** BEGIN **

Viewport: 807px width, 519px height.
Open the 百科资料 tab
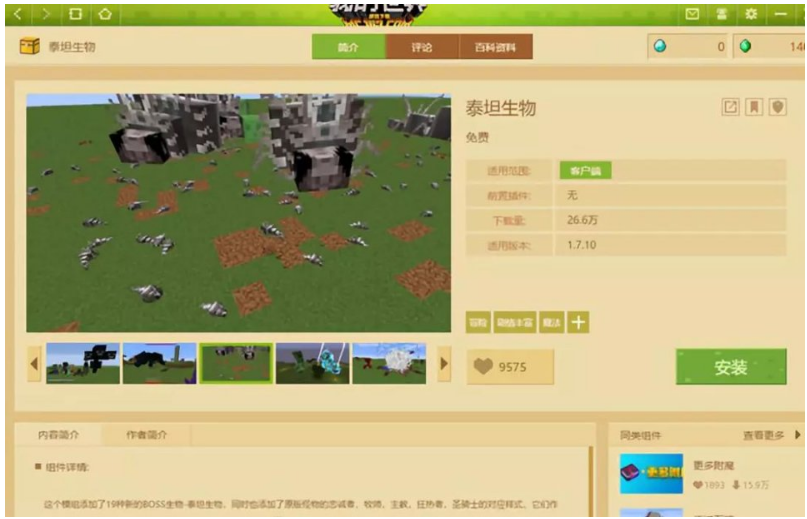pos(496,47)
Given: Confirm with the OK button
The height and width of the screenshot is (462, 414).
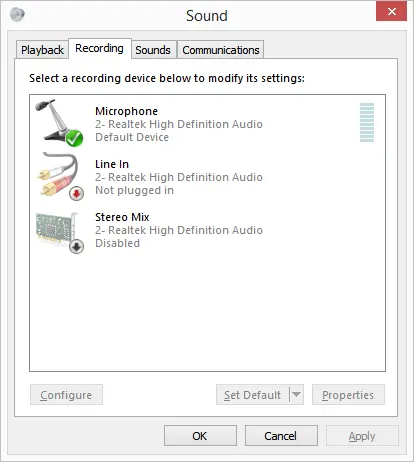Looking at the screenshot, I should [x=200, y=436].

** END **

__Requirements__.
Print the listing above word for word, leaving out the pictures.

__Written response__.
Viewport: 807px width, 519px height.
Open the 百科资料 tab
pos(496,47)
Given: Confirm with the OK button
The height and width of the screenshot is (462, 414).
Looking at the screenshot, I should [x=200, y=436].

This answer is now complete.